Opdrachten >>
(1) Geef uit de uitspraak van de rechtbank het stuk van "Huwelijk met een" tot en met "haar wil hebben." woordelijk opnieuw weer.
(2) Neem uit de rijen het stuk over dat loopt van de regel met "This screenshot has width=1300, height=985." tot en met de regel met "Action: (x=61, y=220)", woordelijk en zonder iets weg te laten.

═════ Geselecteerd fragment ═════

3. Eiser kan zich niet vinden in het bestreden besluit. Eiser heeft geen onjuiste gegevens verstrekt of achtergehouden. Hij is een homoseksuele man die in 2017 in Oeganda met een vrouw is getrouwd vanwege zijn religieuze overtuiging, vanwege zijn vriendschap met haar, om te helpen zorgen voor haar dochtertje en voor de acceptatie die het huwelijk met zich brengt. Verder heeft eiser uitgelegd dat hij in 2017 naar Oeganda is gereisd om bij zijn ernstig zieke zus te zijn en dat het haar wens was dat hij zou trouwen met een vrouw.
Eiser kan niet terugkeren naar Oeganda omdat dan sprake is van schending van artikel 3 van het EVRM. Hij wil leven als homoseksuele man. [3] Hij verwijst hierbij naar een toespraak van 29 oktober 2021 waarin de Oegandese president heeft bevestigd dat Oeganda geen land is voor LHBTQ. Verder is sprake van een schending van artikel 8 van het EVRM. Eiser heeft in Nederland een privéleven opgebouwd.
Wat is het oordeel van de rechtbank?
4. Uit vaste rechtspraak van de hoogste bestuursrechter [4] volgt dat wanneer verweerder een verblijfsvergunning asiel voor bepaalde tijd intrekt vanwege het verstrekken van onjuiste gegevens of het achterhouden van gegevens, [5] het op zijn weg ligt aannemelijk te maken dat daarvan sprake is. [6] Als verweerder aan deze bewijslast heeft voldaan, is het vervolgens aan de vreemdeling om het door verweerder geleverde bewijs te weerleggen.
5. De rechtbank is van oordeel dat verweerder zich niet ten onrechte op het standpunt heeft gesteld dat niet langer geloofwaardig is dat eiser homoseksueel is en dat hij daarom geen risico meer loopt op schending van artikel 3 van het EVRM bij terugkeer naar Oeganda. Eiser heeft bewust gegevens achtergehouden door niet mee te delen dat hij met een vrouw is getrouwd. Dit zou tot afwijzing van de asielaanvraag hebben geleid. De rechtbank overweegt hierover het volgende.
Huwelijk met een vrouw
6. Verweerder heeft zich voldoende gemotiveerd op het standpunt gesteld dat eiser niet inzichtelijk heeft gemaakt waarom hij als een homoseksuele man, die Oeganda is ontvlucht door de problemen vanwege zijn homoseksuele gerichtheid, in 2017 in Oeganda met een vrouw is getrouwd. Eiser genoot ten tijde van het huwelijk al bescherming in Nederland.
7. Verder heeft eiser wisselend verklaard over het huwelijk. Aanvankelijk verklaart hij dat hij met [A] is getrouwd om een gezin met haar te hebben en dat zij goede vrienden zijn. Later, op zitting, verklaart hij dat hij geen band met haar heeft en alleen onderdak bij haar wil hebben.

═════ Aangeleverd materiaal ═════

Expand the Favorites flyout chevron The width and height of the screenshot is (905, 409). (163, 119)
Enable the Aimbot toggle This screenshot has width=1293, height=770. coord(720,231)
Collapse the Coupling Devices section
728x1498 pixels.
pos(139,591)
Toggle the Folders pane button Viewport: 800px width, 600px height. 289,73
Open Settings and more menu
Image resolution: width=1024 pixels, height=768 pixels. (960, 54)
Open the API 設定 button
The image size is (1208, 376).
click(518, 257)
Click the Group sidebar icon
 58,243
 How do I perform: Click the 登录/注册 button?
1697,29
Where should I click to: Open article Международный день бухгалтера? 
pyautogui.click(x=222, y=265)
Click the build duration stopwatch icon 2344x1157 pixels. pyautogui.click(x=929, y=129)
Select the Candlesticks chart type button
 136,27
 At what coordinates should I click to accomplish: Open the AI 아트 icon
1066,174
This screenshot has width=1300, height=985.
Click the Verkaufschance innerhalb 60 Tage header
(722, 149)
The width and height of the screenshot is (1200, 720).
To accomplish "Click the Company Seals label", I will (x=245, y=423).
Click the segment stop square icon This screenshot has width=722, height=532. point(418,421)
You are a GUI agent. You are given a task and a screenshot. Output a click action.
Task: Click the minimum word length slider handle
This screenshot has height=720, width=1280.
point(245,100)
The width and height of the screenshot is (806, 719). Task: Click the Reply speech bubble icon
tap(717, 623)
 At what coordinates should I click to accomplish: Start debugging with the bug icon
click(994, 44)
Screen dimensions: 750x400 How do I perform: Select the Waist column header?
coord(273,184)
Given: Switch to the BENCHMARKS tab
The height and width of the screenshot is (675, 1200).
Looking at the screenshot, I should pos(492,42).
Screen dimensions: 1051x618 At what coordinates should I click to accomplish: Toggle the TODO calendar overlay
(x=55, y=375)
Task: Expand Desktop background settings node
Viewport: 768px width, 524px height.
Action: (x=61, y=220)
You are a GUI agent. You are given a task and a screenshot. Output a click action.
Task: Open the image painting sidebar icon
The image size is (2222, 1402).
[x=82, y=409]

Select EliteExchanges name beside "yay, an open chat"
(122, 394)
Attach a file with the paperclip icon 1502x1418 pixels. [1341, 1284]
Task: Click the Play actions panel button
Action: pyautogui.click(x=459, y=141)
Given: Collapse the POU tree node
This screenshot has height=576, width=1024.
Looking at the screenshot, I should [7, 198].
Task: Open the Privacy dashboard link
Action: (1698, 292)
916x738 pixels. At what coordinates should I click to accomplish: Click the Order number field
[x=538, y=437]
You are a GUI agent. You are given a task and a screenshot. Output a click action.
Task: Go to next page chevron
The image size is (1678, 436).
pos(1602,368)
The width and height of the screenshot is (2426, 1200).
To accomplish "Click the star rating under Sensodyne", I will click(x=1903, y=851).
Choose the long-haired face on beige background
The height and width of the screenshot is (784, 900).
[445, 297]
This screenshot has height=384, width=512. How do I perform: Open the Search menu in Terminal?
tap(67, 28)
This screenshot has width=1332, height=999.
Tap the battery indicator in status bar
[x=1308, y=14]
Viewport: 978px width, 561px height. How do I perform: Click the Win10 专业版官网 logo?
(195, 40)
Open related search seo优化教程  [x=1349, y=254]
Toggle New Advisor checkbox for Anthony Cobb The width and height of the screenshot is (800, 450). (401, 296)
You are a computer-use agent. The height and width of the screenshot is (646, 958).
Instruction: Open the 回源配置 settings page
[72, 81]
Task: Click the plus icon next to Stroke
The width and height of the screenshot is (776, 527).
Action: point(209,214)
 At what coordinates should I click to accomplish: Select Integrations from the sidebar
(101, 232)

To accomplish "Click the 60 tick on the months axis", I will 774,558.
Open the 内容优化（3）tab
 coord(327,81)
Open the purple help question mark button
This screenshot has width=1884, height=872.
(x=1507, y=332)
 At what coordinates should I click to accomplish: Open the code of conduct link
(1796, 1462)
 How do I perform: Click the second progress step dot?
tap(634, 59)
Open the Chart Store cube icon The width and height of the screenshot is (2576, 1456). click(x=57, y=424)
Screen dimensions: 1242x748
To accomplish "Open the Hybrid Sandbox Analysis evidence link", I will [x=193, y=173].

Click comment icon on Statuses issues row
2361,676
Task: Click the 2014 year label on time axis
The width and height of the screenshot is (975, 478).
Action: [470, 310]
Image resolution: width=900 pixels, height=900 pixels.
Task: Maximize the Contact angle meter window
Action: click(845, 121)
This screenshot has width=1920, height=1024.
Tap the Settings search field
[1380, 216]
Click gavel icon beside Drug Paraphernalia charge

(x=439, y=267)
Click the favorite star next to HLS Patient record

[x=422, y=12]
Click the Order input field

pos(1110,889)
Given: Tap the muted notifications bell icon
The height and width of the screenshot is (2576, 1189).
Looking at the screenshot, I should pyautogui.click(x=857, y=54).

═════

Uitwerkingen >>
(1)
Huwelijk met een vrouw
6. Verweerder heeft zich voldoende gemotiveerd op het standpunt gesteld dat eiser niet inzichtelijk heeft gemaakt waarom hij als een homoseksuele man, die Oeganda is ontvlucht door de problemen vanwege zijn homoseksuele gerichtheid, in 2017 in Oeganda met een vrouw is getrouwd. Eiser genoot ten tijde van het huwelijk al bescherming in Nederland.
7. Verder heeft eiser wisselend verklaard over het huwelijk. Aanvankelijk verklaart hij dat hij met [A] is getrouwd om een gezin met haar te hebben en dat zij goede vrienden zijn. Later, op zitting, verklaart hij dat hij geen band met haar heeft en alleen onderdak bij haar wil hebben.

(2)
This screenshot has width=1300, height=985.
Click the Verkaufschance innerhalb 60 Tage header
(722, 149)
The width and height of the screenshot is (1200, 720).
To accomplish "Click the Company Seals label", I will (x=245, y=423).
Click the segment stop square icon This screenshot has width=722, height=532. point(418,421)
You are a GUI agent. You are given a task and a screenshot. Output a click action.
Task: Click the minimum word length slider handle
This screenshot has height=720, width=1280.
point(245,100)
The width and height of the screenshot is (806, 719). Task: Click the Reply speech bubble icon
tap(717, 623)
 At what coordinates should I click to accomplish: Start debugging with the bug icon
click(994, 44)
Screen dimensions: 750x400 How do I perform: Select the Waist column header?
coord(273,184)
Given: Switch to the BENCHMARKS tab
The height and width of the screenshot is (675, 1200).
Looking at the screenshot, I should pos(492,42).
Screen dimensions: 1051x618 At what coordinates should I click to accomplish: Toggle the TODO calendar overlay
(x=55, y=375)
Task: Expand Desktop background settings node
Viewport: 768px width, 524px height.
Action: (x=61, y=220)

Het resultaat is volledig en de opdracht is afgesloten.